If the disabled beneficiary does not currently receive benefits, it does not mean they will never need them. After the death of a parent, for instance, they may become completely reliant on public benefits. An inheritance will put them in jeopardy.
A second common error is naming the caregiver as the beneficiary, rather than the disabled individual. This causes numerous problems. The caregiver has the right to do whatever they want with the assets. If they no longer wish to care for the beneficiary, they are under no legal obligation to do so.
If the caregiver has any liabilities of their own, or when the caregiver becomes incapacitated or dies, the assets intended for the disabled individual will be subject to any estate taxes or creditors of the caregiver. If the caregiver has any children of their own, they will inherit the assets and not the disabled person.
The caregiver does not enjoy any kind of estate tax protection, so the estate may end up paying taxes on assets intended for the beneficiary.

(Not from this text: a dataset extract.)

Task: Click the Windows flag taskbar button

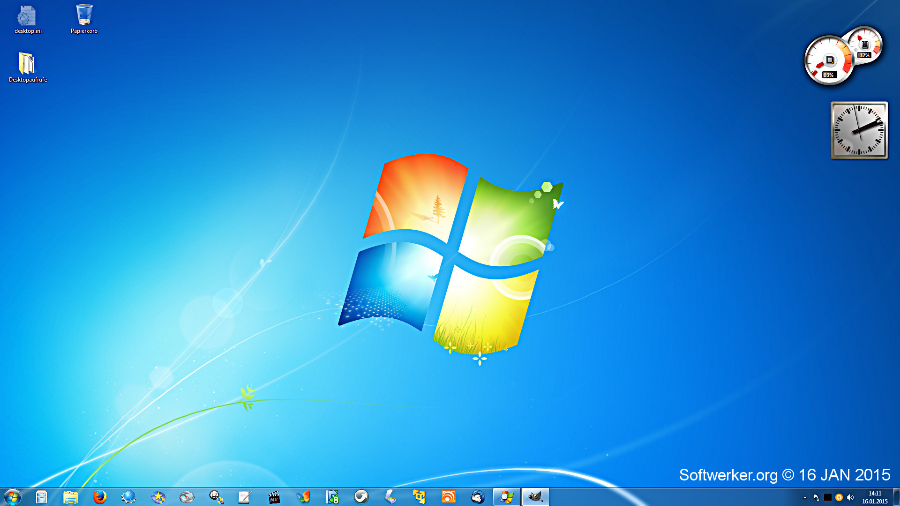Action: 507,496
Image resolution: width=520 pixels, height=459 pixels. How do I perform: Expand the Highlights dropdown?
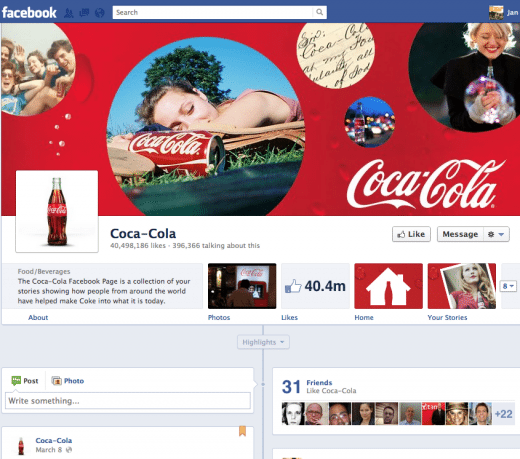pos(263,342)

The third major planning mistake is using a will instead of a trust as the primary planning method. A Special Needs Trust is designed to benefit a disabled individual to protect the assets and protect the individual’s public benefits. The trust assets can be used for continuity of care, while maintaining privacy for the individual and the family.
Planning for individuals with special needs requires great care, specifically for the testator and their beneficiaries. Families who appear to be similar on the outside may have very different needs, making a personalized estate plan vital to ensure that beneficiaries have the protection they deserve and need. Meeting with an experienced estate planning attorney who has handled a large number of special needs trusts will help avoid disastrous special needs planning mistakes for your family, according to Beck & Lenox.
Reference: The News-Enterprise (March 15, 2022) “Customize estate plan to account for disabled beneficiaries”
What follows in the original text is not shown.